Bessent reagierte in einem Interview mit Fox News auf die Blockadehaltung des Senators Tom Tillis. Tillis hatte zuvor erklärt, dass alle Nominierungsprozesse für den Vorsitz der Federal Reserve ausgesetzt werden, solange die Untersuchung läuft. Bessent betonte jedoch, dass die Anhörung selbst dazu beiträgt, die Kontroversen zu klären, und nicht durch politische Blockaden verzögert werden sollte.
Die Untersuchung wurde am 9. Januar von Bundesstaatsanwältin Jeanine Pirro eingeleitet und konzentriert sich auf die Kosten und den Umfang des 2,5-Milliarden-Dollar-Umbaus des Federal Reserve-Hauptquartiers und der umliegenden Gebäude. Der Fokus liegt darauf, ob Powell im Kongress bei Anhörungen irreführende Angaben gemacht hat. Powell hat jegliches Fehlverhalten öffentlich bestritten und erklärt, dass die Untersuchungen eine politische Reaktion auf seine Weigerung sind, Donald Trumps Forderung nach schnellen Zinssenkungen zu erfüllen.
Warsh wurde am 30. Januar von Trump nominiert und wartet derzeit auf die Prüfung durch den Senatsausschuss für Banken. Wenn der Ausschuss zustimmt, wird seine Nominierung dem gesamten Senat vorgelegt, der letztlich entscheidet, ob er den Vorsitz bei der Federal Reserve übernimmt.

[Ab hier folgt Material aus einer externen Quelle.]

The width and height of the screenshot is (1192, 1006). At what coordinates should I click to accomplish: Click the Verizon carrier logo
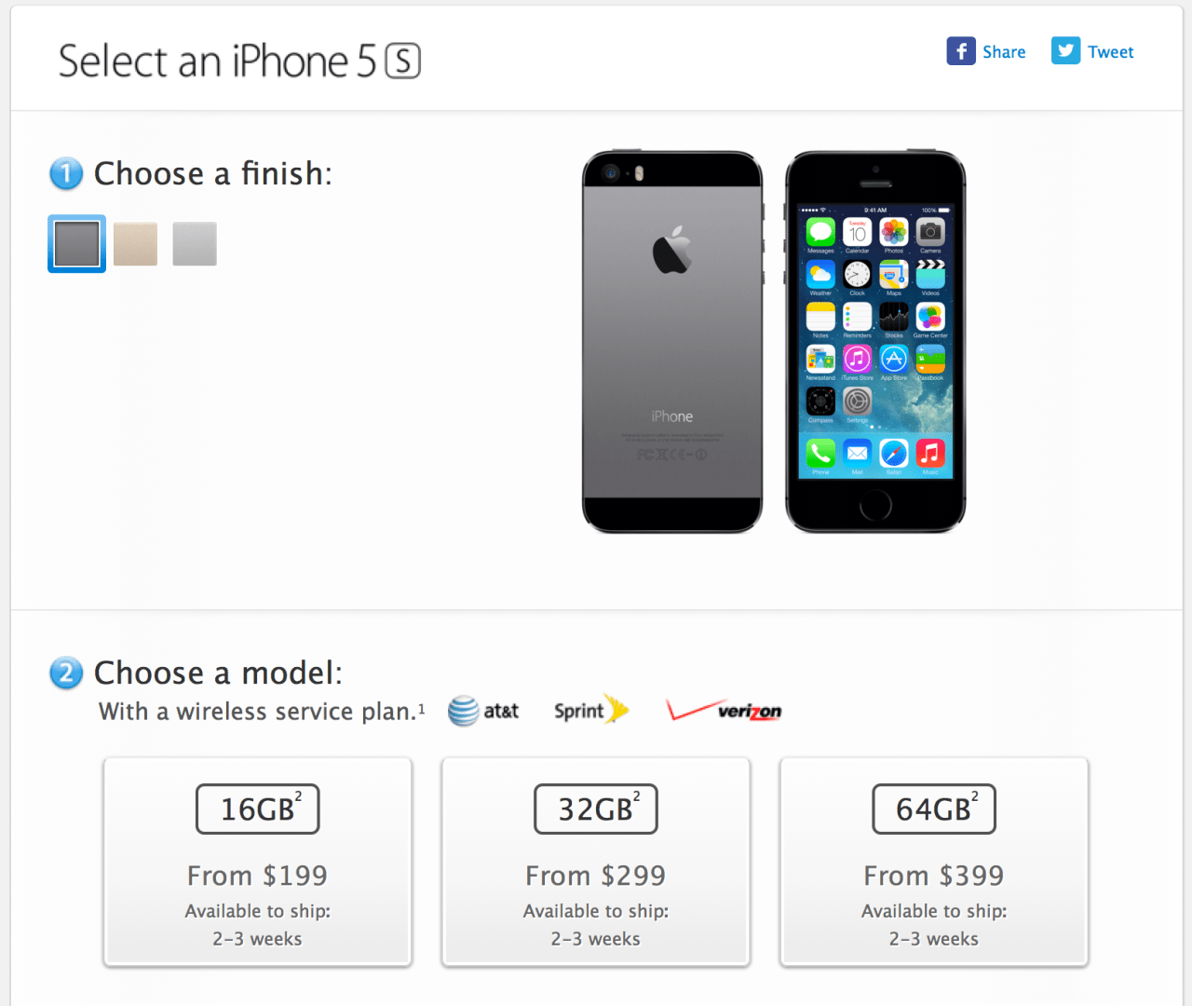click(725, 711)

Auf Marktebene spiegelt sich dieses Personalpuzzle schnell im Bereich der digitalen Vermögenswerte wider. Warsh gilt als Vertreter einer eher hawkisierenden Geldpolitik. Nach Bekanntgabe seiner Nominierung sanken die Bitcoin-Preise nach mehreren Wochen des Hochs deutlich, und die gesamte Marktkapitalisierung der Kryptowährungen schrumpfte gleichzeitig. In den folgenden Tagen wurden Milliarden an gehebelten Long-Positionen zwangsweise geschlossen, die Preise brachen unter mehrere wichtige Unterstützungen ein, und die Volatilität stieg deutlich an.
Analysten weisen darauf hin, dass die Unsicherheit in der Führung der Federal Reserve die makroökonomischen Risikoaufschläge erhöht. Die Ergebnisse der Anhörungen und der Verlauf der Untersuchungen könnten weiterhin die kurzfristigen Trends bei Risikoanlagen und im Kryptomarkt beeinflussen.